Key Design Decisions: - Single bucket with path prefixes (full/, crop/) for image types - Date-based paths (YYYY/MM/DD) for efficient cleanup - Presigned URLs for secure, time-limited access (no public bucket) - Private bucket policy - all access via signed URLs

Access Pattern: - Images accessed via 15-minute presigned URLs - URLs generated on-demand by API - Expired URLs prompt client to re-request

Error Handling: - Image upload failures don't block Detection storage - Failed uploads are retried with exponential backoff - Events stored even if images fail (metadata preserved)

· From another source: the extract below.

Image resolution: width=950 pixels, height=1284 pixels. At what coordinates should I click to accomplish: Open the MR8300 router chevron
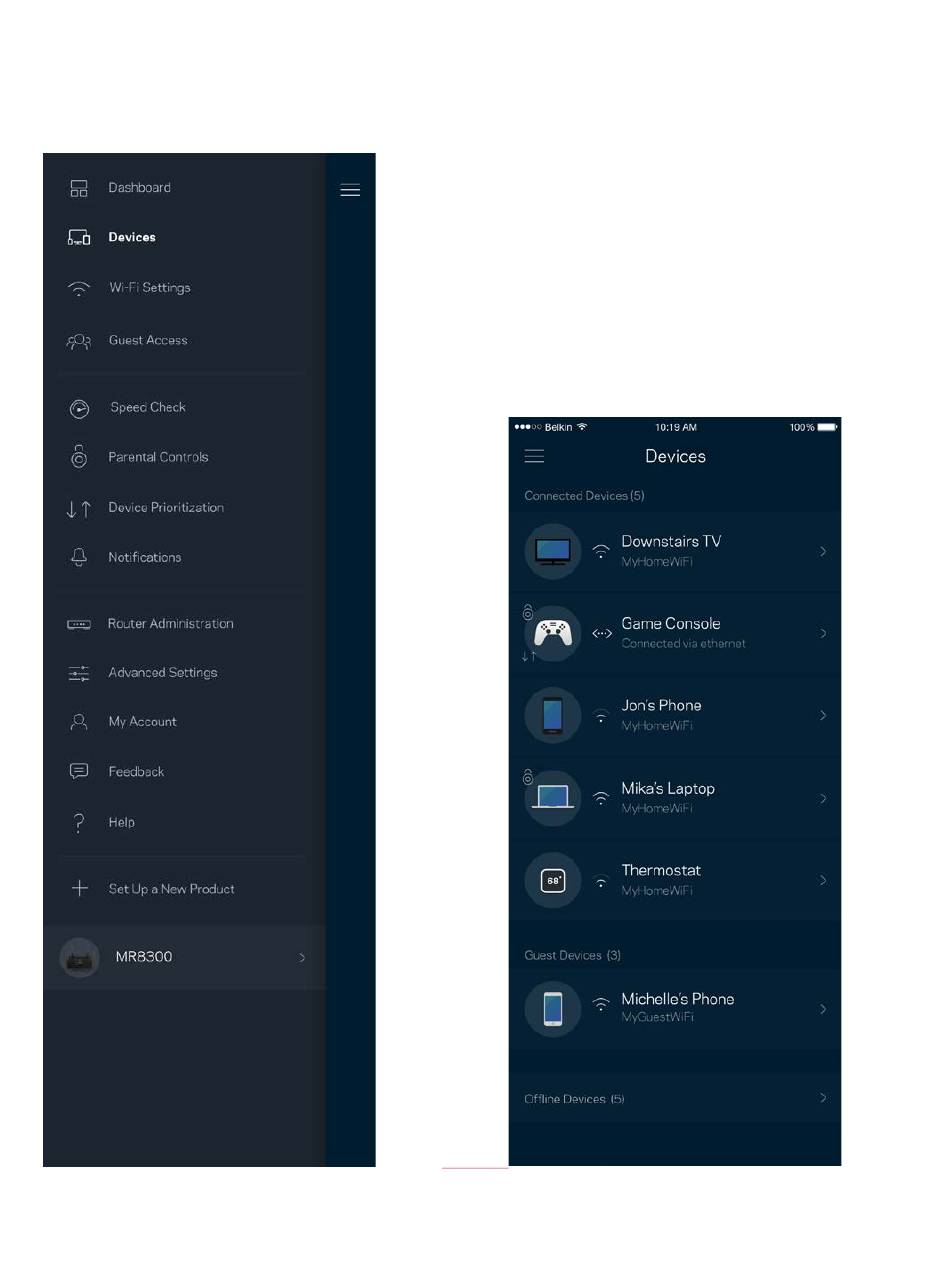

Implementation Details: See Image Storage PRP for bucket structure, presigned URL generation, upload patterns, and lifecycle configuration.


Storage Estimates

Image Storage (MinIO)

Scenario Daily Volume 1 Year Notes
Month 1: 7 cameras (5 regular + 2 high-volume) ~11,000 detections ~400 GB ~100KB/detection
Month 6: 100 cameras (90 regular + 10 high-volume) ~100,000 detections ~3.6 TB

Detection rate assumptions: - Regular camera: ~720 detections/day (1/min × 12 hours) - High-volume camera: ~3,600 detections/day (1/sec during peak periods)

Database Storage (PostgreSQL)

Detection metadata is small (~500 bytes/detection). 100,000 detections/day for 7 years ≈ 120 GB.

Image Lifecycle

Detection
Hot Storage (SSD) ──── 0-90 days ──── Fast access for active investigations
Warm Storage (HDD) ─── 90-365 days ── Slower access, lower cost (optional)
Deletion ───────────── After 1 year ─ Automatic cleanup

Tiered Storage (Optional)

MinIO supports tiered storage to move older objects to cheaper storage.

Tier Configuration

Tier Age Storage Type Access Speed
Hot 0-90 days SSD Fast (active investigations)
Warm 90-365 days HDD Slower (historical lookups)
Expired >365 days Deleted N/A

MinIO Lifecycle Rules

Configure via MinIO Console or mc ilm CLI:

Transition rule (Hot → Warm at 90 days): - Applies to: images/* - Transition after: 90 days - Target tier: WARM_HDD

Expiration rule (Delete at 1 year): - Applies to: images/* - Expire after: 365 days

Hardware Setup for Tiering

MinIO Server
├── /mnt/ssd (Hot tier)
│   └── Fast NVMe/SSD storage
│   └── Size: 500GB - 1TB
└── /mnt/hdd (Warm tier)
    └── Spinning disk array
    └── Size: 4TB+ (expandable)

Database Retention

Automatic Cleanup

Scheduled job (daily) removes data older than retention period:

Table Retention Cleanup Strategy
events 7 years Partition by month, drop old partitions
alerts 7 years Cascade delete with events
audit_logs 7 years Partition by month
legal_holds 7 years Never deleted; retained with events
alert_queue 7 days Delete completed/failed entries
sessions 30 days Delete expired sessions

Table Partitioning

Partition large tables by time for efficient cleanup:

events
├── events_2025_01
├── events_2025_02
├── ...
└── events_2031_12

Benefits: - Drop entire partition instead of DELETE (instant, no bloat) - Query performance (partition pruning) - Easier backups (per-partition)

Image Deletion Handling

When images expire but metadata remains:

  1. Image URLs in database become invalid
  2. UI shows "Image expired" placeholder
  3. Metadata (plate, timestamp, location) still searchable
  4. Alert history preserved with context

For active investigations, exempt specific data from automatic deletion.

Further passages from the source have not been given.